EURO 2008 - Goodnight Vienna

Euro 2008.

With the final game of EURO 2008 now over, it is time to breathe in the Alpine air and take stock.
Overall, it has been one of the better tournaments of recent years. The football has for the most part been attacking and open, an improvement on Euro 2004 and the 2006 World Cup and broadly as exciting as Euro 2000, although the final's denouement will colour the final analysis.

I found only France v Romania a turn-off, although Croatia v Turkey would have had me switching channels if I had not been there in person.

Euro 2008 has certainly been a huge improvement on the last European Championships I experienced in person, the 1996 edition in England, which was memorable for too many defensive games and swathes of empty seats in the stadia.
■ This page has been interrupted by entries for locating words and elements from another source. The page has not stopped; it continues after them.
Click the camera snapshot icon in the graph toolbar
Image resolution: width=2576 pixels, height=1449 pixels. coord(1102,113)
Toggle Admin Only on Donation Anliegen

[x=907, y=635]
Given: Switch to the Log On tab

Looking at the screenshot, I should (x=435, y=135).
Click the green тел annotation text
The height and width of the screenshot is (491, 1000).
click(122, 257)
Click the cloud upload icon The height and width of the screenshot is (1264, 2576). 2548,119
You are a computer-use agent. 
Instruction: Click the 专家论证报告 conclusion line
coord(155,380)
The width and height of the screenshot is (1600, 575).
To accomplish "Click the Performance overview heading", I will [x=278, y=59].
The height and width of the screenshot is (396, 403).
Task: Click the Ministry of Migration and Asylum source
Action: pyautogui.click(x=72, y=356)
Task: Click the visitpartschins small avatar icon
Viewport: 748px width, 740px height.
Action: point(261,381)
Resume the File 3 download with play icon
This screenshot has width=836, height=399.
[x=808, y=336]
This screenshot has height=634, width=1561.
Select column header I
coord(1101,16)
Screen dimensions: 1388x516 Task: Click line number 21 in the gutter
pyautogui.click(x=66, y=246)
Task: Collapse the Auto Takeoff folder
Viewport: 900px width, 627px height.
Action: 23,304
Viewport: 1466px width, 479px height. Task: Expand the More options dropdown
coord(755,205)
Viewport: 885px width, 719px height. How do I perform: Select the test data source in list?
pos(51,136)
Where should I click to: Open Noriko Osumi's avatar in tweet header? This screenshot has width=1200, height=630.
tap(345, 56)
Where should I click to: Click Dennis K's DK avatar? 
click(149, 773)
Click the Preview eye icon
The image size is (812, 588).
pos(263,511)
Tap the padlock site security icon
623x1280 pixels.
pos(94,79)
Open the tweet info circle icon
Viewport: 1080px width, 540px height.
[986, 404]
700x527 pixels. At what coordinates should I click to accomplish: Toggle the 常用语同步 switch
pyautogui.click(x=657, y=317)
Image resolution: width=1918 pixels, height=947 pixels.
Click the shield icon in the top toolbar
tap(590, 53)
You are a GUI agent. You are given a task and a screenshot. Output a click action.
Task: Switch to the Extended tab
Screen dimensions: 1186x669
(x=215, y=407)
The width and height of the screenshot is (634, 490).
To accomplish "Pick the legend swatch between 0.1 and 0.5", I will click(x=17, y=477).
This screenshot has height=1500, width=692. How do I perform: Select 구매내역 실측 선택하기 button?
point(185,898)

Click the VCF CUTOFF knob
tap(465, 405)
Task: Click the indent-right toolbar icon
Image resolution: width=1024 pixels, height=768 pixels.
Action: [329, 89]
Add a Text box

Austria and Switzerland were good, if not perfect hosts. Their transportation was excellent and the fan information next to faultless. As far as I know, no left luggage facilities closed early like Kaiserslautern's at the last World Cup. The accommodation ran out in and around Basel, but anyone armed with a train pass like me could zip to somewhere much nicer like Interlaken, where hotel beds were easy to find.

EURO 2008

The size of the stadia was not ideal - six of the eight holding only the UEFA minimum of 30,000 seats, but there will never be stadia big enough to satisfy today's ticket demand, while a rectangular 30,000-seater is the perfect capacity for an excitingly intimate atmosphere, far more fan-friendly than an 80,000-seat bowl could ever be.

Unless every European championship ever after is held in one of Spain, Italy, France, Germany or England, fans will have to accept 30,000 capacity arenas.

Joint hosting might not be ideal in terms of travel - Geneva to Vienna was a 10-hour hike, but take a look at Gdansk to Odessa on the map for Euro 2012 before you throw stones. Or how about Foxboro to Pasadena at the 1994 World Cup.